══ Entries provided ══

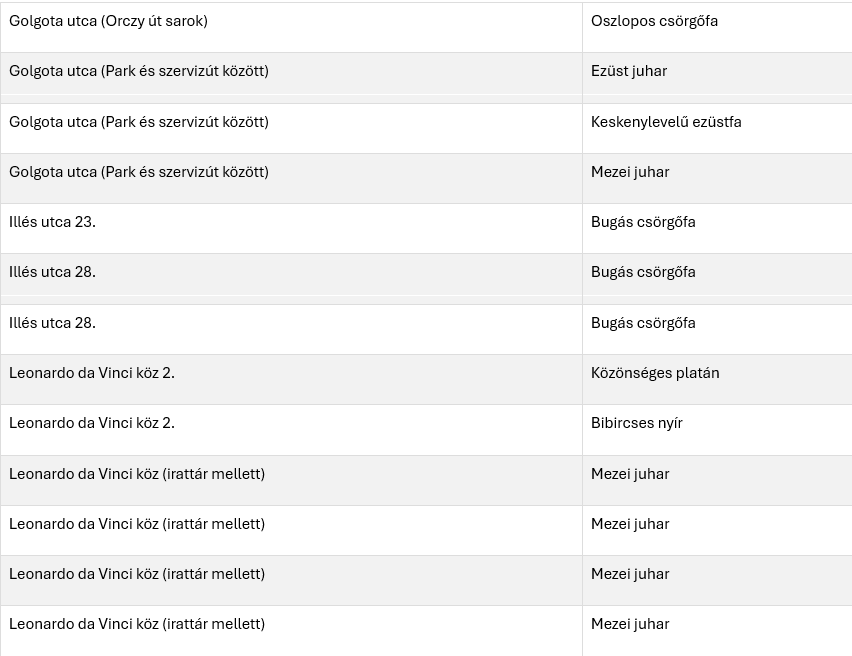Click the "Ezüst juhar" cell
Image resolution: width=852 pixels, height=656 pixels.
pyautogui.click(x=629, y=71)
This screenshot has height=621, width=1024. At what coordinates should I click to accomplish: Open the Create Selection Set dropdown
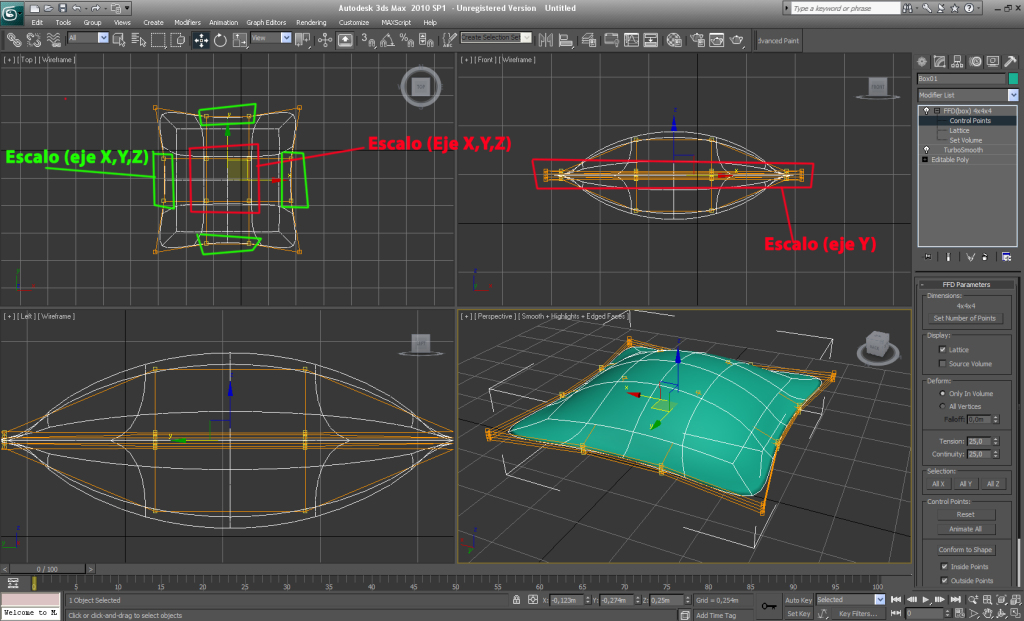(x=496, y=38)
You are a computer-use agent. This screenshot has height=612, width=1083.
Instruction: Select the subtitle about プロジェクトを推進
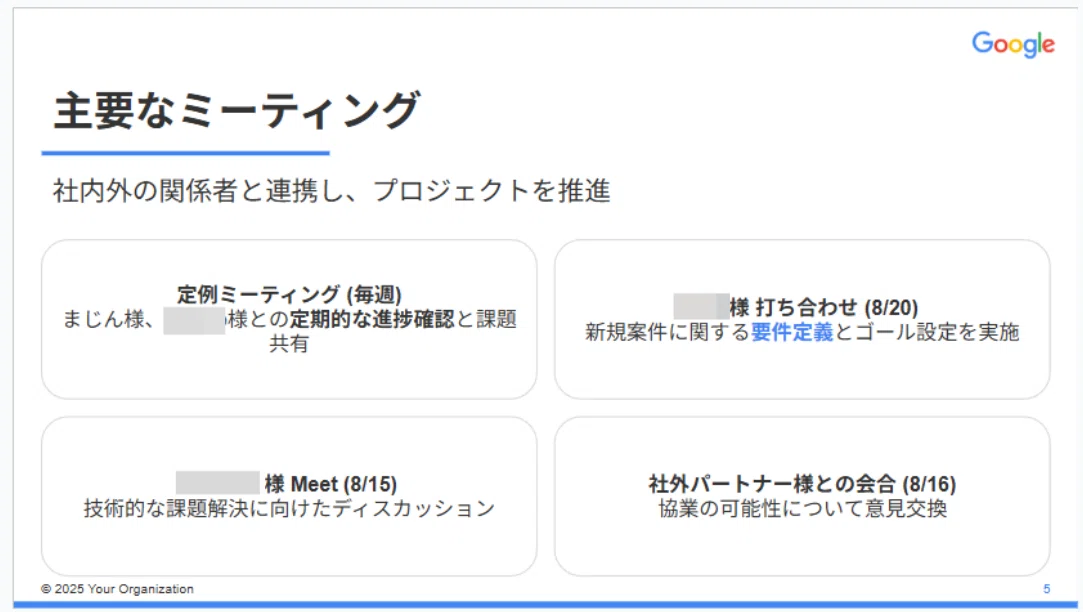(332, 191)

═══

* What you are asked to do: The response must restate exactly the lines from the one containing "Instruction: Select the" through the end of the records above and must leave out all pictures.

* Exercise result:
Instruction: Select the subtitle about プロジェクトを推進
(332, 191)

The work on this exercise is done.